Background: In the digital era when mHealth has emerged as an important venue for health care, the application of computer science, such as machine learning, has proven to be a powerful tool for health care in detecting or predicting various medical conditions by providing improved accuracy over conventional statistical or expert-based systems. Symptoms are often indicators for abnormal changes in body functioning due to illness or side effects from medical treatment. Real-time symptom report refers to the report of symptoms that patients are experiencing at the time of reporting. The use of machine learning integrating real-time patient-centered symptom report and real-time clinical analytics to develop real-time precision prediction may improve early detection of lymphedema and long term clinical decision support for breast cancer survivors who face lifelong risk of lymphedema. Lymphedema, which is associated with more than 20 distressing symptoms, is one of the most distressing and dreaded late adverse effects from breast cancer treatment. Currently there is no cure for lymphedema, but early detection can help patients to receive timely intervention to effectively manage lymphedema. Because lymphedema can occur immediately after cancer surgery or as late as 20 years after surgery, real-time detection of lymphedema using machine learning is paramount to achieve timely detection that can reduce the risk of lymphedema progression to chronic or severe stages. This study appraised the accuracy, sensitivity, and specificity to detect lymphedema status using machine learning algorithms based on real-time symptom report.

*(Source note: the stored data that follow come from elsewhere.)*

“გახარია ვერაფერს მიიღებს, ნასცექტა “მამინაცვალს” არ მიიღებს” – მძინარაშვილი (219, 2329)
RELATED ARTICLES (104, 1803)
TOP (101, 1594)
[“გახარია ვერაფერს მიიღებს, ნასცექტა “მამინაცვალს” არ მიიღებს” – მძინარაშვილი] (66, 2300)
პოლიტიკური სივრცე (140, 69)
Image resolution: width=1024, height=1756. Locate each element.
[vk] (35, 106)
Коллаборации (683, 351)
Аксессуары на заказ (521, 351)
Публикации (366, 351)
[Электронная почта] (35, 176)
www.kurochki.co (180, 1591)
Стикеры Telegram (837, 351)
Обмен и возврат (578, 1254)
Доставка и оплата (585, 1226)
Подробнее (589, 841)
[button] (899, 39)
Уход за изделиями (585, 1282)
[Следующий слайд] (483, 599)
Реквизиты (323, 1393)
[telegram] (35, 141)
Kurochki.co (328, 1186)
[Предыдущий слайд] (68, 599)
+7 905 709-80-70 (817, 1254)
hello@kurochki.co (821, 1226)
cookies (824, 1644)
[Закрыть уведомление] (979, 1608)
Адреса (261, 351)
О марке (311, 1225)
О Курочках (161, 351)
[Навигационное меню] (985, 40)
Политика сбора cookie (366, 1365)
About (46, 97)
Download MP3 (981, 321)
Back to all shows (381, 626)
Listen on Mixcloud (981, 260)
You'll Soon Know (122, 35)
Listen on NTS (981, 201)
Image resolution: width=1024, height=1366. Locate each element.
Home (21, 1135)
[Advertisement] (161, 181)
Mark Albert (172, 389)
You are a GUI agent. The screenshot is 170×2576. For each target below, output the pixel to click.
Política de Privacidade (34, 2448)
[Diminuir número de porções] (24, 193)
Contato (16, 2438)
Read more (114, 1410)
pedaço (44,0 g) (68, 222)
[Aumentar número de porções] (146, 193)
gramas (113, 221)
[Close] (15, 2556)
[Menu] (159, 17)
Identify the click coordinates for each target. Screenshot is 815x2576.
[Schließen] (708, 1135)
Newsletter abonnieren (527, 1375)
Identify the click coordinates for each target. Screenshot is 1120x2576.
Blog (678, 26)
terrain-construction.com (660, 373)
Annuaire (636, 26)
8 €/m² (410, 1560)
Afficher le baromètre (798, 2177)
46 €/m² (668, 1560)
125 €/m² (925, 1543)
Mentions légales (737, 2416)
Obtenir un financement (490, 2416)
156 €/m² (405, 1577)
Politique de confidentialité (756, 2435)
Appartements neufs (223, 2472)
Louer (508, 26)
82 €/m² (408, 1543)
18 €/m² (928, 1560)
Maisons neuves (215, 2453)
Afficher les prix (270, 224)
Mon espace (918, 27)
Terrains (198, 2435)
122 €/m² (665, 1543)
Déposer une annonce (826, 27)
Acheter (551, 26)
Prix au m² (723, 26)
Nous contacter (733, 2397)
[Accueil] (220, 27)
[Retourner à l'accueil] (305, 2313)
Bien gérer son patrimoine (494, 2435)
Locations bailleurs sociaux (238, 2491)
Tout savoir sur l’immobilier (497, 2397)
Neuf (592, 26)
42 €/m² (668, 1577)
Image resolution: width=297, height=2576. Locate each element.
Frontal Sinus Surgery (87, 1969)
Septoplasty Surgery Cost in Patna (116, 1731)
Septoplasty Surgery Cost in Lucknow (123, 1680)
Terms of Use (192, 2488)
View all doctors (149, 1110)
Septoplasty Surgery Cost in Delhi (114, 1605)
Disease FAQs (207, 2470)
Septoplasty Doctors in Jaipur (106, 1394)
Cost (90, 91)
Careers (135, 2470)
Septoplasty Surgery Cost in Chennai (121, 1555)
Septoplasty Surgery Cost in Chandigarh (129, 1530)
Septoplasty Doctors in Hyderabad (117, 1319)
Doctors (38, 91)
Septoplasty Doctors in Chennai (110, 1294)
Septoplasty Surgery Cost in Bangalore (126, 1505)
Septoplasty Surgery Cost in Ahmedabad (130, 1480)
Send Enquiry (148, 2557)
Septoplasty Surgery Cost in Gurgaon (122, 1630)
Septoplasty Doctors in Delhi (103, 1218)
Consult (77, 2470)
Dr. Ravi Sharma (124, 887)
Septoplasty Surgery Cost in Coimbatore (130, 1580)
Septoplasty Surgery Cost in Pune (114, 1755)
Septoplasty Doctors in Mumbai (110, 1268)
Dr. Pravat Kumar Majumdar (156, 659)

Methods: A web-based study was conducted to collect patients' real-time report of symptoms using a mHealth system. Data regarding demographic and clinical information, lymphedema status, and symptom features were collected. A total of 355 patients from 45 states in the US completed the study. Statistical and machine learning procedures were performed for data analysis. The performance of five renowned classification algorithms of machine learning were compared: Decision Tree of C4.5, Decision Tree of C5.0, gradient boosting model (GBM), artificial neural network (ANN), and support vector machine (SVM). Each classification algorithm has certain user-definable hyper parameters. Five-fold cross validation was used to optimize these hyper parameters and to choose the parameters that led to the highest average cross validation accuracy.
Results: Using machine leaning procedures comparing different algorithms is feasible. The ANN achieved the best performance for detecting lymphedema with accuracy of 93.75%, sensitivity of 95.65%, and specificity of 91.03%.
Conclusions: A well-trained ANN classifier using real-time symptom report can provide highly accurate detection of lymphedema. Such detection accuracy is significantly higher than that achievable by current and often used clinical methods such as bio-impedance analysis. Use of a well-trained classification algorithm to detect lymphedema based on symptom features is a highly promising tool that may improve lymphedema outcomes.